By Starla Ringer, RT(R)
“Public speaking” might be one of the scariest word combinations out there for most people, including me. Yet, I eagerly agreed to give a presentation at this year’s Annual Meeting in Orlando. Before the meeting, I immediately asked myself, “How could I possibly be able to speak in front a crowd of peers, especially those with far more experience and knowledge than me?” Yes, I had Brenda DeBastiani as a co-presenter and an appealing title (Why do smart people do dumb sh*t?), but I still wondered if I would be able to deliver a presentation that left those who attended feeling like they had learned something new and valuable.
However, while preparing for my speech, I realized that I wasn’t going to present to a bunch of strangers with more knowledge and experience, but I was going to do it in front of my radiology family. I couldn’t believe the outpouring of support prior to my presentation, with old friends and new friends offering words of aid and encouragement.
They say that growth comes only at the end of your comfort zone, and that couldn’t be any farther from the truth. After my presentation, I learned that I could do anything I put my mind to. I stepped way out of my comfort zone and couldn’t be more proud of myself for doing it.

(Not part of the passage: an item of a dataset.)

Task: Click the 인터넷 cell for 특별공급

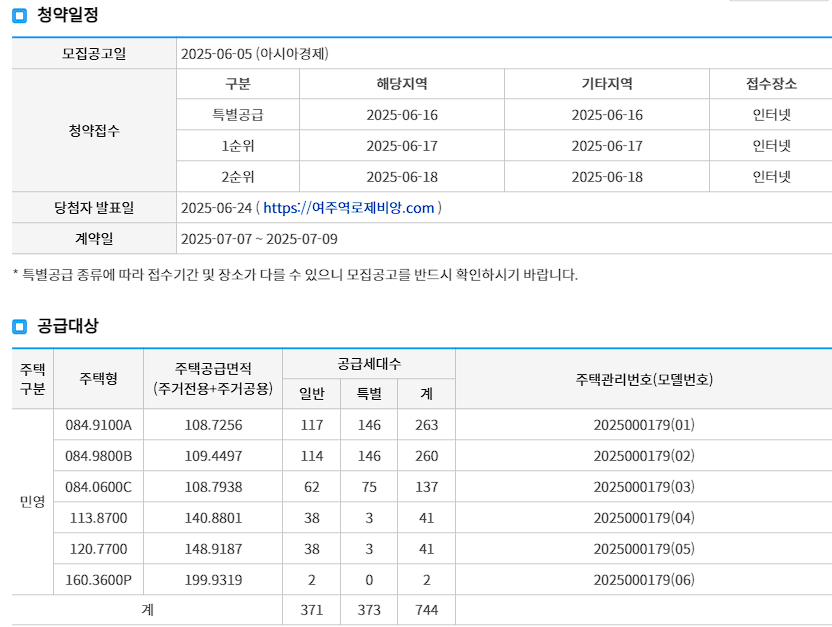Action: tap(771, 114)
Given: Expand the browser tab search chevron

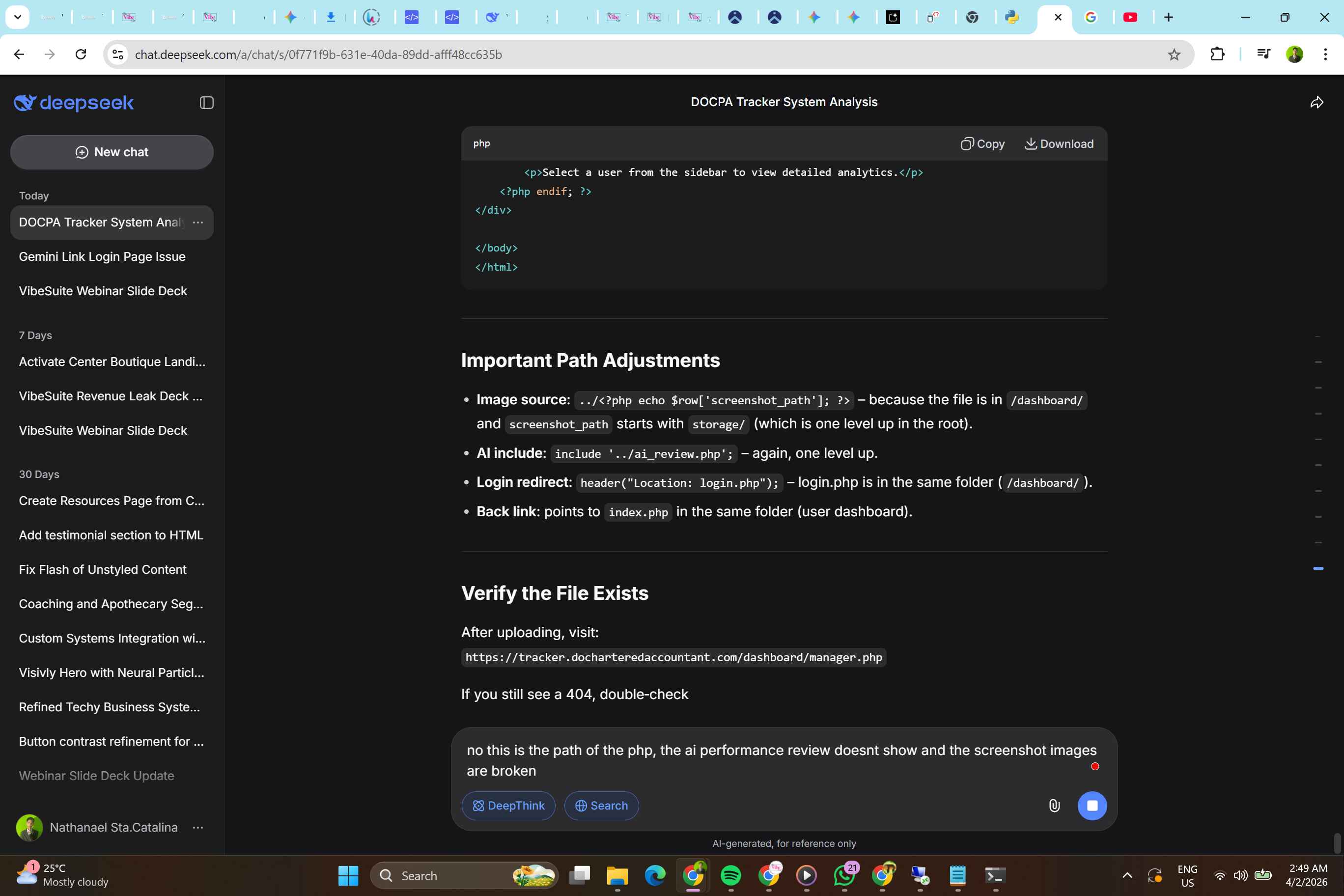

I also wasn’t prepared for the feedback I received after my presentation. The amount of people that took the time to offer praise, share their own stories, and even offer some valuable constructive criticism was astounding. The outpouring of support stretched throughout the whole week, from fellow attendee Jenna Hulscher writing about the presentation in Convention Daily, to having several individuals tell me that they may give a presentation next year because I inspired them to do so. Those words were very powerful and heartwarming! I hope they all stick to their plans, because it is an experience that is unforgettable and rewarding. If you have doubts about being able to present- don’t! You can do it!
As for me, I plan to keep growing. I want to use this experience and motivation from the conference to keep moving ahead, and to keep doing things that make me grow (like writing this article), or to take any other opportunity that may come my way.